A screening of the legendary David Lynch’s unforgettable debut feature, Eraserhead (1977), will conclude the series. In this cult classic, Henry, the protagonist, leads a mundane and uneventful life until a grotesque baby and the responsibilities of fatherhood are dropped into his lap. Masterfully captured on black and white film, Henry’s story gives audiences a starkly surreal glimpse into the perils of parenthood—from meeting his partner’s weird family to learning to care for a repulsive, ailing, and helpless infant. Characterized by Lynch’s unnervingly dreamlike style, Eraserhead is an enthralling exhibition of what happens when the antithesis of a family man attempts to fit the mold of the perfect father.
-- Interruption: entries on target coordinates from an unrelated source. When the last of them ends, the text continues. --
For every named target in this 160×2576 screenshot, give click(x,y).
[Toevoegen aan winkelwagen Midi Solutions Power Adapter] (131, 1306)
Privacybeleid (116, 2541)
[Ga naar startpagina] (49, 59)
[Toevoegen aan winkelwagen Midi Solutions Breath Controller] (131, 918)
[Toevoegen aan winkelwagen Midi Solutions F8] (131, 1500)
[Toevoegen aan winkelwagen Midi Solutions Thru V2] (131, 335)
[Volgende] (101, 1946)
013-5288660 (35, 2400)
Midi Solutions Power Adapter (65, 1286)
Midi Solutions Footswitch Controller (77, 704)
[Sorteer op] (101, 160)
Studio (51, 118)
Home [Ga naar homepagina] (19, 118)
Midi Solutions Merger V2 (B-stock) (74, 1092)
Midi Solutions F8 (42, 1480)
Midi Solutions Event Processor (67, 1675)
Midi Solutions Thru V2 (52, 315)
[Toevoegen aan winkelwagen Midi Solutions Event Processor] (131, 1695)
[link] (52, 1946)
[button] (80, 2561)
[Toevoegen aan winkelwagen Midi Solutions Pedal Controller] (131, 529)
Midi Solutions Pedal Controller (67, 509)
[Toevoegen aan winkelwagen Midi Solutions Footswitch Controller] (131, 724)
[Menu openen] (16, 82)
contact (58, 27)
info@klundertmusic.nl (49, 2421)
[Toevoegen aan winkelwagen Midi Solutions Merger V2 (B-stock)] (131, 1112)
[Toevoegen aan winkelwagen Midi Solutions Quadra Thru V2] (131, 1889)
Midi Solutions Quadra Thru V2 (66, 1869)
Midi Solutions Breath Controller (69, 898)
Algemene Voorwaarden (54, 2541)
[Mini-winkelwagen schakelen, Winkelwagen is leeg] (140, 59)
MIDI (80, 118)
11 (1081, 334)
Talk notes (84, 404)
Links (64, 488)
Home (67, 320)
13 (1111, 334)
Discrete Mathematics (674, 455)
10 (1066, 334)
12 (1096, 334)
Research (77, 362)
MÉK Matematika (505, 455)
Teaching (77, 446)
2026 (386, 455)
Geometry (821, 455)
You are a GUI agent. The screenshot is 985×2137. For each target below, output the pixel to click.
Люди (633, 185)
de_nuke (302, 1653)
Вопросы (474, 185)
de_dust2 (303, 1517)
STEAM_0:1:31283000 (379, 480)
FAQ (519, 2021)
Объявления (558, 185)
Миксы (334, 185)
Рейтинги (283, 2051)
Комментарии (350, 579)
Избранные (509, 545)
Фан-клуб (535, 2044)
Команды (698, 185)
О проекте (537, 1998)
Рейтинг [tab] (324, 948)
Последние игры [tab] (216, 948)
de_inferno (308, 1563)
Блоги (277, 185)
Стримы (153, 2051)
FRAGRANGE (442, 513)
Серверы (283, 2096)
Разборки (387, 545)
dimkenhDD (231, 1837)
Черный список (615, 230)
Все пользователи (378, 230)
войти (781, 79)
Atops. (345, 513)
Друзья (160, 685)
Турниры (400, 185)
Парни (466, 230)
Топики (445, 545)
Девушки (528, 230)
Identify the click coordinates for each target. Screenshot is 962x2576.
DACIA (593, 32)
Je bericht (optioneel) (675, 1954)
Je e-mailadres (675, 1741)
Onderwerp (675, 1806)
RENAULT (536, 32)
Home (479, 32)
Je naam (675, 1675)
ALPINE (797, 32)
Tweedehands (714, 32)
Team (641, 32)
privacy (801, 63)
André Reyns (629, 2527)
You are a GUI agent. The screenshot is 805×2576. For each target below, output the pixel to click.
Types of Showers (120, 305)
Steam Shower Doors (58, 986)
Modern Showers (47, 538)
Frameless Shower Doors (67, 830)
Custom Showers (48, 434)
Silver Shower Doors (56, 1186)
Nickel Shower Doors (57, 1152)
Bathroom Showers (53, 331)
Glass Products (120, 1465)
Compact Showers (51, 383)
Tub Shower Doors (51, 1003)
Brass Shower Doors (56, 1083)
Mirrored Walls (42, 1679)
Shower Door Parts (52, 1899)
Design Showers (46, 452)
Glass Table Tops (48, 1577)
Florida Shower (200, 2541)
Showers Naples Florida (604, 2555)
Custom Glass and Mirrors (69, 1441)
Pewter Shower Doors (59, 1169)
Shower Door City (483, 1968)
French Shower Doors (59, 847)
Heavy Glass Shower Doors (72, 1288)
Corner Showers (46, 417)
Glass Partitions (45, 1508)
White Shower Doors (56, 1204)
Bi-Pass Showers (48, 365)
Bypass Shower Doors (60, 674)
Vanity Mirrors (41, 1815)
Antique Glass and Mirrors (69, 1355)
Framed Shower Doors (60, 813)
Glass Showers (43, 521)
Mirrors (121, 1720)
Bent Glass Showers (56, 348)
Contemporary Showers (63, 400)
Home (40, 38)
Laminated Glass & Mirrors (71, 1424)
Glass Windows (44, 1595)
Spooky Spawn: Reproductive Body Horror and Perverse Parenthood, curated by Julia Elliott and Nima Yolmo, is sponsored by the Department of Women’s and Gender Studies at the University of South Carolina. South Carolina Honors College students enrolled in Dr. Elliott’s Gender and Monstrosity in Horror Films course created all promotional and marketing materials for this series.